Toronto and Kitchener-Waterloo, Ont.-based artificial intelligence (AI) software startup Astrus says it has closed $8 million USD ($11 million CAD) in seed funding to help semiconductor companies automate the design of analog circuits for advanced microchips.
“Every breakthrough in human progress, from curing diseases to exploring space, depends on faster, more efficient computation.”
Brad Moon,
Astrus
Astrus co-founder and CEO Brad Moon claimed to BetaKit in an email that physical layout is “the hardest, most time-consuming, and most costly part of chip design, especially for custom analog and mixed-signal circuits.” With its AI-powered software, Astrus hopes to automate this process.

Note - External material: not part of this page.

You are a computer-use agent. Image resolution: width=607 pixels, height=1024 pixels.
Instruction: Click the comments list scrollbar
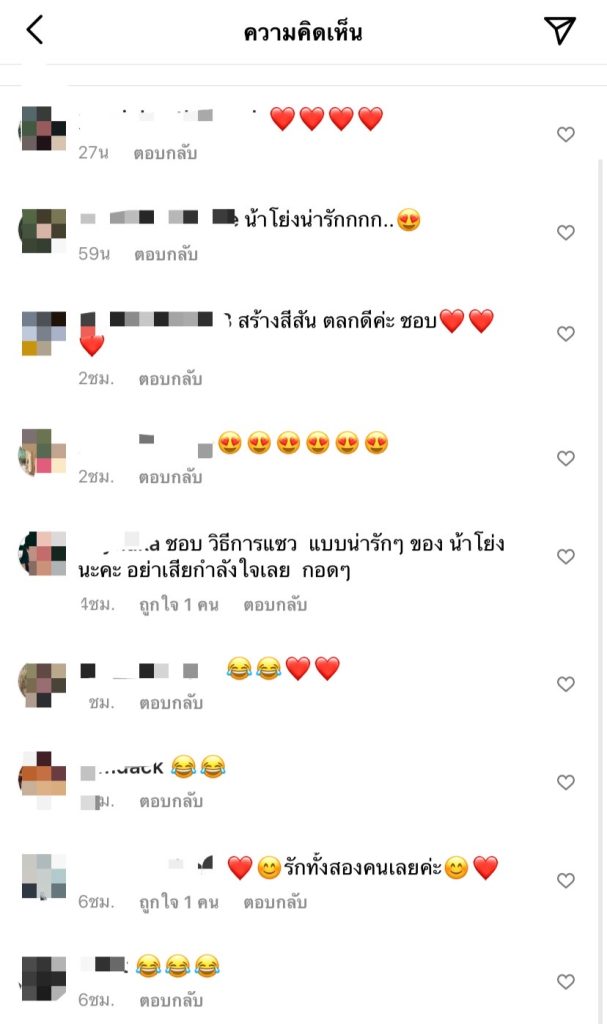click(x=601, y=588)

While Astrus is still in research and development mode at the moment, Moon says the company is already engaged in discussions with several Tier-1 semiconductor companies, and is gearing up to run its first paid pilots in early 2026.
Moon argued that Astrus’ approach will save clients “enormous amounts of time and money” in the near term. However, he sees a larger opportunity in using the tech to discover entirely new circuit architectures “that humans would never find on their own,” ones that could potentially offer greater performance and efficiency gains for cutting-edge chips.
“Every breakthrough in human progress, from curing diseases to exploring space, depends on faster, more efficient computation,” Moon said.
While chip design is becoming more automated, Astrus claims that the analog design portion of advanced semiconductors is still “a painstaking, manual process” that can take months and cost up to hundreds of millions of dollars to complete as engineers place and route transistors by hand.
The startup’s seed round closed in July and was raised via simple agreement for future equity. It was led by Khosla Ventures with support from fellow existing backers 1517 Fund, Drive Capital, Alumni Ventures, RiSC Capital, and MVP Ventures, among others. New investor Juniper Networks co-founder Pradeep Sindhu also participated.